As the parent of a university student, you may have done everything you could to ensure they are well equipped to live independently and to use that independence wisely. However, that doesn’t always mean they’re going to have an easy time doing it on their own. Most of us experience homesickness occasionally when we’re out on our own for the first time. For many, the experience can really be crippling. If your kid is having a tough time out on their own, here are a few ways you can help them cope better.
Make sure they leave with realistic expectations about what university is going to be
As a parent, part of our responsibility is to make sure that our kids are prepared for a prosperous future and part of that means helping them get a more informed idea of what’s going to be waiting for them when they leave home. Social media, TV, and film may have given them ideas that university is a constant party but they’re soon going to be disabused of that notion. If they were particularly looking fun to that part of uni, that twist can actually be quite shocking and disappointing. As such, it’s important to help them understand that managing a household, studying, and going to class is what they’re going to be spending the majority of their time on, and that partying isn’t quite as frequent as they might believe.
Encourage them to throw themselves into their new experience
The trepidation that your kids might feel out on their own for the first time is real and worrying, but it is also something that they can get over best with experience. Simply, if they can find the strength to go out, try new things, join new clubs, and make new friends with the help of networks like Meetup. Simply put, until they find their rhythm in their new environment and find what they like about it, most of their time is going to be spent comparing it negatively to home. When it comes to getting over feelings of homesickness, we need to get out of our own way, occasionally.
Tell them to make their own home-life schedule
One of the best ways to keep homesickness off your mind is to be busy. They can do this, in part, by enjoying the uni life as best as possible, joining clubs, going to events, and making friends. But simply getting used to a new schedule can help them move on with their life as well. Helping them put a daily routine together, including their housework, self-care, shopping, studying, and so on can help them find their own rhythm away from home. It also makes sure they don’t have too much time to let boredom settle in, which is one of the biggest catalysts of homesickness.
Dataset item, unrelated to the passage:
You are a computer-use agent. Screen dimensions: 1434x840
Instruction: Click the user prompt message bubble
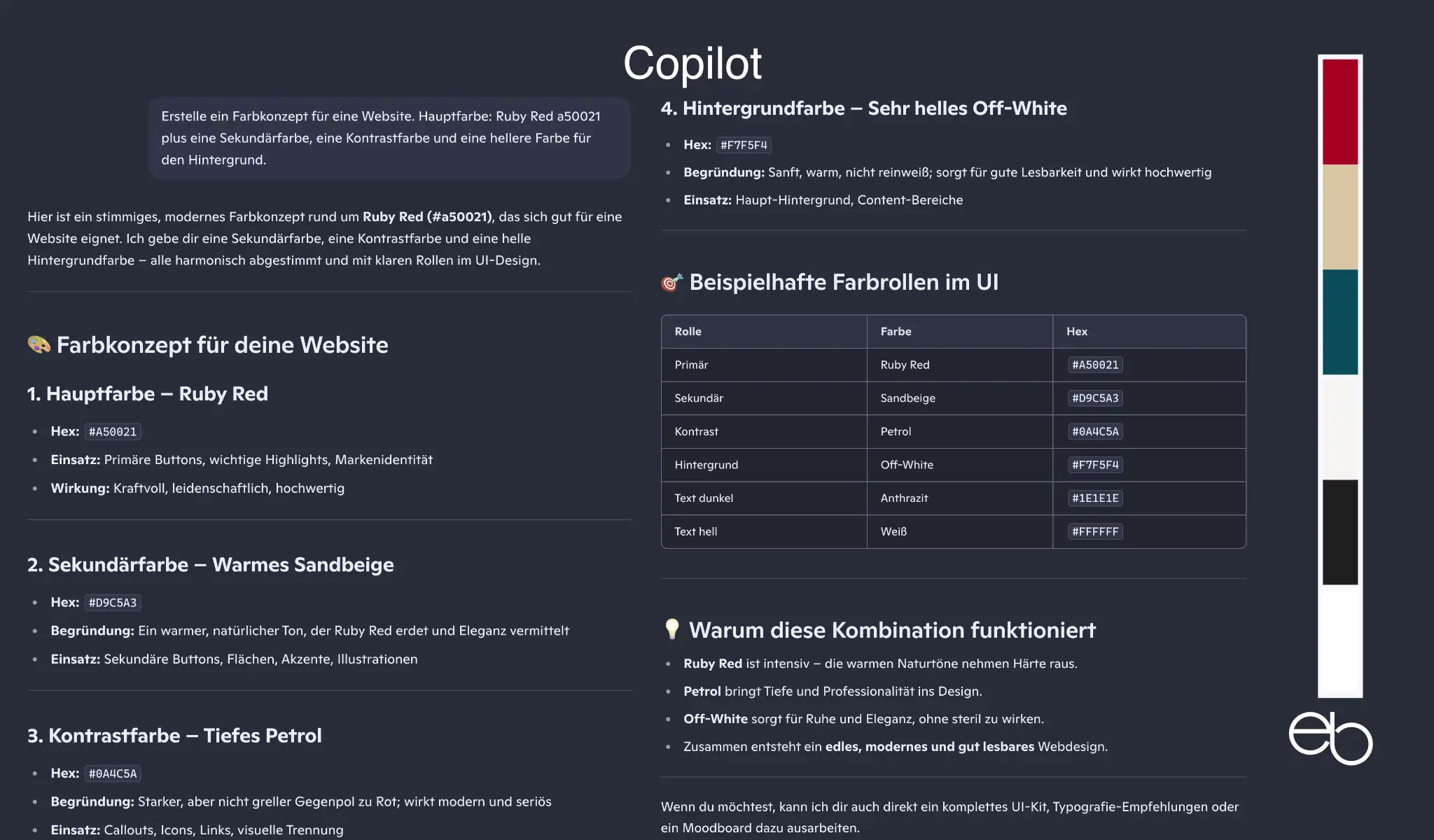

Help them stay in touch with the folks back home
Reaching out and sending messages via Skype, WhatsApp, Discord and the like is one thing. But it can really help warm their heart and centre your kids to hear a familiar voice once in a while. Some kids fresh out at uni may worry about the costs of calling home in their new budget, but deals like the Smarty student campaign can make it as affordable as possible for them. You have to give them some space to acclimate to their new environment, but calling once in a while and letting them know they can call you whenever they want can help them feel extra supported out there. Just try not to do it too much or you could end up getting in the way of them acclimating.
Put down social media
It’s not just home that your kid will be missing, it’s all of the friends and connections they have made over the year that they are now far removed from. That’s an emotionally tough thing for many to deal with, and people make it much worse for themselves with social media. By browsing social media all day, they’re likely to keep scrolling through photos and posts from friends they miss, twisting the knife all the deeper. Encourage your kid to set a rule for themselves that they only browse social media for 30-45 minutes a day during a set time of the day. If they can discipline the habit of thumbing through Facebook out of their life, then they’re going to torture themselves a lot less often. Apps like In Moment can offer some valuable help in doing that, too.
Send them some home comforts
Want to really warm their cockles and help them feel like they are cared for? Then put together a care package of things from home. This is especially valuable if they’re studying overseas, as their local stores aren’t likely to carry their favourite biscuits or even a decent pack of teabags. There are plenty of guides for putting together a university care package that can give you plenty of inspiration. Just make sure your intention in supporting them is clear, not that you’re trying to make them miss home even more.
Encourage them to look for help
You can offer them advice and a kind word where possible, but if you feel like they’re having a really hard time, then it’s important to help your kid be aware that there may people there who can better help them. For instance, it’s very likely that their university will have counselling services on hand. A lot of young people struggle with bouts of depression, stress, and anxiety when they’re away from home. Let them know that they’re not the only person who has gone through this, without diminishing their experience, that they can get through it, and that there are people and services who can help them get through it.
With the tips above, you can help your grown kids fight homesickness. However, it’s important to listen to their complaints, as well. If they have actual problems it may be that homesickness isn’t really the concern.